Exercise prompt:
When the string "computer" appears in a line of the records, show the whole line.

━━━ Dataset excerpts

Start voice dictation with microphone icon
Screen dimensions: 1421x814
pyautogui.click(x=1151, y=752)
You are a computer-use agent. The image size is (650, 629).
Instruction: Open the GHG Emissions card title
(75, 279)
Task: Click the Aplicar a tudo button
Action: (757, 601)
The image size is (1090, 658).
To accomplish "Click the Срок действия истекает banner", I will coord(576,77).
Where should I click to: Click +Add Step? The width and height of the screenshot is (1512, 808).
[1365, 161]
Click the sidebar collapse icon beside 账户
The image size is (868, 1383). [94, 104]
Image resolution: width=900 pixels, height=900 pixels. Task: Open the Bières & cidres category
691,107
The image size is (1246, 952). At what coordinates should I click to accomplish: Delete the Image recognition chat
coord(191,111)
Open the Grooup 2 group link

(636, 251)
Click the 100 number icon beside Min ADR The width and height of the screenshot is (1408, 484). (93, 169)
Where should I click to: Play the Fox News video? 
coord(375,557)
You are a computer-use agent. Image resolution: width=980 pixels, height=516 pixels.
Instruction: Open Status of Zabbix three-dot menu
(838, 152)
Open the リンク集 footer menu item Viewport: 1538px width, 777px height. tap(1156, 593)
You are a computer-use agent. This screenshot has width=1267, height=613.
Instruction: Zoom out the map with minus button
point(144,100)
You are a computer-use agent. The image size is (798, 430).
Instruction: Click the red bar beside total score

━━━━━━

Result:
You are a computer-use agent. The image size is (650, 629).
You are a computer-use agent. Image resolution: width=980 pixels, height=516 pixels.
You are a computer-use agent. This screenshot has width=1267, height=613.
You are a computer-use agent. The image size is (798, 430).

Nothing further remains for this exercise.